■ **DATA EXTRACT**:
------------------------------

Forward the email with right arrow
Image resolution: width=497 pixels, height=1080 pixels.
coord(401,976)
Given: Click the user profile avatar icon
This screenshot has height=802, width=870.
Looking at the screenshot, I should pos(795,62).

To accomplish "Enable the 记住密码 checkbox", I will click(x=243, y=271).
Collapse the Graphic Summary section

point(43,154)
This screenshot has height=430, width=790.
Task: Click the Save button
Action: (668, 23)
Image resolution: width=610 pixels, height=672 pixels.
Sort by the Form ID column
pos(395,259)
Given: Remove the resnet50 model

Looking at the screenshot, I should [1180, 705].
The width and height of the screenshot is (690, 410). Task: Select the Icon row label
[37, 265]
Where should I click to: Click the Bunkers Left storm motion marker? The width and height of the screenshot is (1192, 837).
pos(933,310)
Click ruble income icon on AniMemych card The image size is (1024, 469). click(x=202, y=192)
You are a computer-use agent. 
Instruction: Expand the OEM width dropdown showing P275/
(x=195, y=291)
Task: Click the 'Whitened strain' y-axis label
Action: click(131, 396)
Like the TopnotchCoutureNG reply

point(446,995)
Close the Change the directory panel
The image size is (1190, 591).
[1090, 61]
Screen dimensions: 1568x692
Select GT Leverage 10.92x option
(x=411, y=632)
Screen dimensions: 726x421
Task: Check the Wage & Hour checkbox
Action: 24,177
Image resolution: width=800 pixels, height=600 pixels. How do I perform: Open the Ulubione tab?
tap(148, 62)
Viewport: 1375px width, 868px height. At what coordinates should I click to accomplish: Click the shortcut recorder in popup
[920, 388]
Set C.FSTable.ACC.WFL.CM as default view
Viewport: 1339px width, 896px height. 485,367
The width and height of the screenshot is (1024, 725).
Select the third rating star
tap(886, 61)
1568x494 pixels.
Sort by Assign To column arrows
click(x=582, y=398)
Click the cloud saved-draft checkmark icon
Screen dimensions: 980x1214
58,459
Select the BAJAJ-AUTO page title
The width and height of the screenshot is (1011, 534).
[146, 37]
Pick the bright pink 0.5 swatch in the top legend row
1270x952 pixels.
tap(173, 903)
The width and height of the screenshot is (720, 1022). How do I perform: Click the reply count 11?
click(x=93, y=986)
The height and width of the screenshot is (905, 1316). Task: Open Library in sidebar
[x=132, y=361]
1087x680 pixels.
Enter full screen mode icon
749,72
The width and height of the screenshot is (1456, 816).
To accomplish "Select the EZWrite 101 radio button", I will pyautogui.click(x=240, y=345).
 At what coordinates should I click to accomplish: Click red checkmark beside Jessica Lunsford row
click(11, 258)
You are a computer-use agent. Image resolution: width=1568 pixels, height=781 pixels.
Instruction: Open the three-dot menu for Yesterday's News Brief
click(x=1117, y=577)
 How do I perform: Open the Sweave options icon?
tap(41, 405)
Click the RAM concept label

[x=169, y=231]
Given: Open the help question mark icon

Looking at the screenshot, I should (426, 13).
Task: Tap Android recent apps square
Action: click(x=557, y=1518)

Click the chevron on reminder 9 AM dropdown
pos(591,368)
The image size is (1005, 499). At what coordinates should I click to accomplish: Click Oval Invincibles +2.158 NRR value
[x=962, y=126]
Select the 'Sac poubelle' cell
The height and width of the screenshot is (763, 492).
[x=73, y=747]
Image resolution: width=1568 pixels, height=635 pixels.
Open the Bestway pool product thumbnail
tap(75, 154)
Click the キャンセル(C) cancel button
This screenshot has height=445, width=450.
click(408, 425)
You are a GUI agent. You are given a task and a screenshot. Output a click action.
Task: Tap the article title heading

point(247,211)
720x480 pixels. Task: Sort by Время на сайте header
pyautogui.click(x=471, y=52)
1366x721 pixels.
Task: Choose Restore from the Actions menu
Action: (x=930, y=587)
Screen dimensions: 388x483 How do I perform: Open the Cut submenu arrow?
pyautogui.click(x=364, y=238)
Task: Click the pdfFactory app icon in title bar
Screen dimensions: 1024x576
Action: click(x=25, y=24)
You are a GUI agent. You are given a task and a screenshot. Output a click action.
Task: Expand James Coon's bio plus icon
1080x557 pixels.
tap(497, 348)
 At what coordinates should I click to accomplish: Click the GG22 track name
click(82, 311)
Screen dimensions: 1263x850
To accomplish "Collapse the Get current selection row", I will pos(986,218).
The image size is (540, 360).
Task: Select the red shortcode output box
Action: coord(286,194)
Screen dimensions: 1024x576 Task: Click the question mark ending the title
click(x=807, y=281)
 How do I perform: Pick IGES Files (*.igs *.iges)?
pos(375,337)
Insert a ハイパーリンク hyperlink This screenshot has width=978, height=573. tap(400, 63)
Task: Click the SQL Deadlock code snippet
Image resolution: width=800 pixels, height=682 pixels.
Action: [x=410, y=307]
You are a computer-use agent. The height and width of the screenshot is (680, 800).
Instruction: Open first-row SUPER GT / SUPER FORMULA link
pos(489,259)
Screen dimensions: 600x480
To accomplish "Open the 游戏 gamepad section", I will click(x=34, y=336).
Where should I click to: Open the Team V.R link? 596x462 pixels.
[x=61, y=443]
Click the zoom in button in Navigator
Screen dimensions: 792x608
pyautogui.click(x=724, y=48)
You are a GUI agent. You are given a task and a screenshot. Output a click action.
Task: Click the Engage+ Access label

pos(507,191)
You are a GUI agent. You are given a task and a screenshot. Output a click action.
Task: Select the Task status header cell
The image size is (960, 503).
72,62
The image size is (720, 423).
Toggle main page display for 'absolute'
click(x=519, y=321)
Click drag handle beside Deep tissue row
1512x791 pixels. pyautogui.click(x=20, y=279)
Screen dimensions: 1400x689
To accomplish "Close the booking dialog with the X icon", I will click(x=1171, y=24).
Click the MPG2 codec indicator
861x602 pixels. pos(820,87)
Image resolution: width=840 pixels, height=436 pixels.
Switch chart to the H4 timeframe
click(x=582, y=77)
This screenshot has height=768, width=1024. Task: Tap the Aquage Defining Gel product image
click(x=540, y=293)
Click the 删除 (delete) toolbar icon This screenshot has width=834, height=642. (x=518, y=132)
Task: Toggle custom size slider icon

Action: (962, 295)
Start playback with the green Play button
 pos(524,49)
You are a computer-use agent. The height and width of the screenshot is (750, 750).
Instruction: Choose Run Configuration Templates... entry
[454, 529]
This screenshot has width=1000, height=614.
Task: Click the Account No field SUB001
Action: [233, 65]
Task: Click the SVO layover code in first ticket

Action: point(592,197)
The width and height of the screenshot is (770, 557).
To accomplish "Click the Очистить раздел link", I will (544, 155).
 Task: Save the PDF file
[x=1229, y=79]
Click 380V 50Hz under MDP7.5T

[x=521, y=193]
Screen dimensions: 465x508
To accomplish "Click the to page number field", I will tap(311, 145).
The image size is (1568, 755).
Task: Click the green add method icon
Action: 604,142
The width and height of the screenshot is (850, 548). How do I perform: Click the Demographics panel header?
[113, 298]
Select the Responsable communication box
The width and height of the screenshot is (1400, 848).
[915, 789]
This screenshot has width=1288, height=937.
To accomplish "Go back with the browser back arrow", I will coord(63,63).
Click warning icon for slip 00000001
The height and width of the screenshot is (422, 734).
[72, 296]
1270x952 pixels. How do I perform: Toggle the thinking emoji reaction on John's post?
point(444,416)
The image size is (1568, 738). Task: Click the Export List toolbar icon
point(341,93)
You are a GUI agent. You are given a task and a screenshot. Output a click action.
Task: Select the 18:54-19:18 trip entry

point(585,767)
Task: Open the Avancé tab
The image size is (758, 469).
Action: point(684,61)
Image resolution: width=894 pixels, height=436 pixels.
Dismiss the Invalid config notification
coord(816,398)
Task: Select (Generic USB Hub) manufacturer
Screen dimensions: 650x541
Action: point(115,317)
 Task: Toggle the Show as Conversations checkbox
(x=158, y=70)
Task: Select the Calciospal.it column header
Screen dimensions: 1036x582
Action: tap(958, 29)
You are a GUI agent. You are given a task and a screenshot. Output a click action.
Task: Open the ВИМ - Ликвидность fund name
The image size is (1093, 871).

------------------------------

■ **AIM OF THE EXERCISE**:
Rewrite the part of the rows that opens with the line containing "Image resolution: width=894" and closes with the final row, changing "Screen dimensions" to "Viewport size" and leaving everything else as it stands.

■ **WRITTEN RESPONSE**:
Image resolution: width=894 pixels, height=436 pixels.
Dismiss the Invalid config notification
coord(816,398)
Task: Select (Generic USB Hub) manufacturer
Viewport size: 650x541
Action: point(115,317)
 Task: Toggle the Show as Conversations checkbox
(x=158, y=70)
Task: Select the Calciospal.it column header
Viewport size: 1036x582
Action: tap(958, 29)
You are a GUI agent. You are given a task and a screenshot. Output a click action.
Task: Open the ВИМ - Ликвидность fund name
The image size is (1093, 871).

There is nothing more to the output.